-17.2.0 Solve y''+7y'+10y=80 by undetermined coefficients.

[karush]

$\tiny{17.2.0}$
$\textrm{ Solve the given equation by the method of undetermined coefficients.}$
\begin{align*}\displaystyle
y''+7y'+10y&=80\\
\end{align*}
$\textrm{auxilary equation}$
\begin{align*}\displaystyle
r^2+7r+10&=0\\
(r+2)(r+5)&=0\\
r&=-2,-5
\end{align*}

then is it the general equation?

this is the last one of the undetermined coefficients problems

 

[MarkFL]

You have correctly identified the auxiliary roots...so:

a) What is the homogeneous solution $y_h$?

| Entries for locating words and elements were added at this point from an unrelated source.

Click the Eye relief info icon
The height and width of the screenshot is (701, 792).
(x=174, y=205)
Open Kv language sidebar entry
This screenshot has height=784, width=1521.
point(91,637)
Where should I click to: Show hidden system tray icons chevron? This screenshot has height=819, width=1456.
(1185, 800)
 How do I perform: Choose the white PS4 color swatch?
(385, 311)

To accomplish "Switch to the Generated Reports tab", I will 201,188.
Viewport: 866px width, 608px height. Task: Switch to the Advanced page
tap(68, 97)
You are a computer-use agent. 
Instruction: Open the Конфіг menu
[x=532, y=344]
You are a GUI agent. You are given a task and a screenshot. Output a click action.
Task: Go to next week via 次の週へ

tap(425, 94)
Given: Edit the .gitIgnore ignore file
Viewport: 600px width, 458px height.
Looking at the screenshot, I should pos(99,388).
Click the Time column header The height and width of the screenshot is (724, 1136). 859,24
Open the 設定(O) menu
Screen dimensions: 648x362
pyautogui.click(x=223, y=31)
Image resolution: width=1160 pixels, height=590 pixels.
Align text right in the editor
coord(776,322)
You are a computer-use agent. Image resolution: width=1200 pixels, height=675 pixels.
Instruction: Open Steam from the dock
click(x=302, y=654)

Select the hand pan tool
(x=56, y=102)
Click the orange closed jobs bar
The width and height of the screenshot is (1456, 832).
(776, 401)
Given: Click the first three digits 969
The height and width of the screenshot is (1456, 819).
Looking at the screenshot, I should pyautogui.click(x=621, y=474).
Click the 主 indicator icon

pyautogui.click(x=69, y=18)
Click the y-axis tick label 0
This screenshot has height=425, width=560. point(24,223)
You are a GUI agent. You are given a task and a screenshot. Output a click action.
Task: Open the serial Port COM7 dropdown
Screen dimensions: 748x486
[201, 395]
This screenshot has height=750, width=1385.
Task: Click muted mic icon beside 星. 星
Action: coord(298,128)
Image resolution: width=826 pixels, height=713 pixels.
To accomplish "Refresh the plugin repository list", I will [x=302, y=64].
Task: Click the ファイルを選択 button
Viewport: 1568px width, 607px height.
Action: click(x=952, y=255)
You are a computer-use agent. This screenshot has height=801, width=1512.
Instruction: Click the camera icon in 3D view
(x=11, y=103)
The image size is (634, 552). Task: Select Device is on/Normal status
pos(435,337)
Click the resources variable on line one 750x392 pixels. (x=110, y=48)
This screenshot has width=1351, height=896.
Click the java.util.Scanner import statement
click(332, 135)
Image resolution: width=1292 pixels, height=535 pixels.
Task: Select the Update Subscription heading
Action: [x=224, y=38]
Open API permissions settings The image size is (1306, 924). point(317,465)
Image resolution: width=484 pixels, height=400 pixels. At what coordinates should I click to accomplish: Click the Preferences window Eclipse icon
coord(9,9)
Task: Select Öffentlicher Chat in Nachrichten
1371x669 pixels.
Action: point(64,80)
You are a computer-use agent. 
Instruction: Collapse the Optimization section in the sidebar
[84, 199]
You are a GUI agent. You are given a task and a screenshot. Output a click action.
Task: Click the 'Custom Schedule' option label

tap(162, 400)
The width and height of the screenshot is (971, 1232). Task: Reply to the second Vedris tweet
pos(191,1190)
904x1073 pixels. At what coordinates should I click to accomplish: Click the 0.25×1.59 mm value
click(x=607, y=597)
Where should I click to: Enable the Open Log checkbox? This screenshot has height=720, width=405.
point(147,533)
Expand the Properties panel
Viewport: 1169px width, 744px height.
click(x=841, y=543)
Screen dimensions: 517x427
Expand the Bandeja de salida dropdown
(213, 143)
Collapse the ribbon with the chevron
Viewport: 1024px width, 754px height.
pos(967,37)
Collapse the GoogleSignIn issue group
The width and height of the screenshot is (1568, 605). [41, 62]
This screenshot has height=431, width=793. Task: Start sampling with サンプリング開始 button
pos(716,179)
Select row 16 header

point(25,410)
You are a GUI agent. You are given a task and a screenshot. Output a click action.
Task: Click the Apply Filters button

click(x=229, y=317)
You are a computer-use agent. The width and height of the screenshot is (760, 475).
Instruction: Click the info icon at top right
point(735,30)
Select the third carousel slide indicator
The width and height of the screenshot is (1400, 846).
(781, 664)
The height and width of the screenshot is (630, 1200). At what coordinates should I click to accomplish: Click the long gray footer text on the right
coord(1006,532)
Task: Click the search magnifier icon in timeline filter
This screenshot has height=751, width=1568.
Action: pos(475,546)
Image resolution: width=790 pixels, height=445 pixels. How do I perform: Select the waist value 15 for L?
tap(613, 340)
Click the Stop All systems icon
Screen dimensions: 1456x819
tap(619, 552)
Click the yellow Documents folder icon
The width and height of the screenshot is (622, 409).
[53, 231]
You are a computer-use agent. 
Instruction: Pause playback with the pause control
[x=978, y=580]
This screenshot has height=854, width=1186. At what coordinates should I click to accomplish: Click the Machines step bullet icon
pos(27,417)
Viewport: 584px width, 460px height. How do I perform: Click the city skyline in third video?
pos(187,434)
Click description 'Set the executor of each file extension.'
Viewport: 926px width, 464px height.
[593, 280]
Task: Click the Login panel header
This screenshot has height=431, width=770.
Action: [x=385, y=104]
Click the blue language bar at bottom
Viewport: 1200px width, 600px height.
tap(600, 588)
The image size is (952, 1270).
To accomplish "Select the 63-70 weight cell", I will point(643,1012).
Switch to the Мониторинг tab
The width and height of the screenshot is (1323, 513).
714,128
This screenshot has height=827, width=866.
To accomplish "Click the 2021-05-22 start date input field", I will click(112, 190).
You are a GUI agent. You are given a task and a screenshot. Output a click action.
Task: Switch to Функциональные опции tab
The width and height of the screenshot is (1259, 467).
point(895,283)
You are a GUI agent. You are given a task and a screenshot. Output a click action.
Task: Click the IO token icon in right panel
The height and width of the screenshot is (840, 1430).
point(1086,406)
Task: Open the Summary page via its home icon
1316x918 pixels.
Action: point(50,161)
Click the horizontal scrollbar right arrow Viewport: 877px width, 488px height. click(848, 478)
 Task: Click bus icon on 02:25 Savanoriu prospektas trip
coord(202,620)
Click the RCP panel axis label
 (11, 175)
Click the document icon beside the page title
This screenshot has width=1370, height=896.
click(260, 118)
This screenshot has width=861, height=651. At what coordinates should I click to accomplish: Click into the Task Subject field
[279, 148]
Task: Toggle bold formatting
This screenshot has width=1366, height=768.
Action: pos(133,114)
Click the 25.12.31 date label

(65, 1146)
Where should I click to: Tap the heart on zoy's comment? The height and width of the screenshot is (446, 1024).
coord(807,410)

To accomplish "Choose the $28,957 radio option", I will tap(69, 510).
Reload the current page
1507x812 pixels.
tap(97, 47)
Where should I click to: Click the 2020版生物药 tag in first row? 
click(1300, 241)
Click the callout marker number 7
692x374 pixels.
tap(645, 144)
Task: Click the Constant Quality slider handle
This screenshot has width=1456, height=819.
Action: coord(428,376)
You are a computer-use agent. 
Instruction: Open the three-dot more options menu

b) What form will the particular solution $y_p$ take?

 

[karush]

$\textrm{ Solve the given equation by the method of undetermined coefficients.}$
\begin{align*}\displaystyle y''+7y'+10y&=80\\\end{align*}
$\textrm{auxilary equation}$
\begin{align*}\displaystyle
r^2+7r+10&=0\\
(r+2)(r+5)&=0\\
r&=-2,-5
\end{align*}
$y_h=c^{-5x}+c^{-2x}+8$
$y_p=Ax^2+Bx + 8$
I think?

 

[MarkFL]

$\textrm{ Solve the given equation by the method of undetermined coefficients.}$
\begin{align*}\displaystyle y''+7y'+10y&=80\\\end{align*}
$\textrm{auxilary equation}$
\begin{align*}\displaystyle
r^2+7r+10&=0\\
(r+2)(r+5)&=0\\
r&=-2,-5
\end{align*}
$y_h=c^{-5x}+c^{-2x}+8$

I think?

What we would have is:

\(\displaystyle y_h(x)=c_1e^{-5x}+c_2e^{-2x}\)

Okay, now what form will the particular solution take?

 

[karush]

\begin{align*}\displaystyle y''+7y'+10y&=80\\\end{align*}
$\textrm{auxilary equation}$
\begin{align*}\displaystyle
r^2+7r+10&=0\\
(r+2)(r+5)&=0\\
r&=-2,-5
\end{align*}
$y_h=c_1 e^{-5x}+c_2 e^{-2x}$
$y_p=A $
$y_p^´=0$
$y_p^{´´}=0$

 

[MarkFL]

Let's not get ahead of ourselves. :D To determine the form for the particular solution, we look at the RHS of the original ODE:

\(\displaystyle y''+7y'+10y=80\)

We see it (80) is a constant, and we also note that no term in the homogeneous solution is a constant, and so the particular solution takes the form:

\(\displaystyle y_p(x)=A\)

The particular solution will be a constant.

And thus:

\(\displaystyle y_p'(x)=0\)

\(\displaystyle y_p''(x)=0\)

Substituting into the ODE, what do we obtain?

 

[karush]

$10y=80$
$y=10$

 

[MarkFL]

$10y=80$
$y=10$

Upon substitution, we have:

\(\displaystyle 0+7(0)+10A=80\implies A=8\)

And so we have:

\(\displaystyle y_p(x)=8\)

And so our general solution is:

\(\displaystyle y(x)=y_h(x)+y_p(x)=c_1e^{-5x}+c_2e^{-2x}+8\)

And there's our 8...:D

 

[karush]

I'm beside myself

 

[HallsofIvy]

If you think $$\frac{80}{10}= 10$$ you certainly are.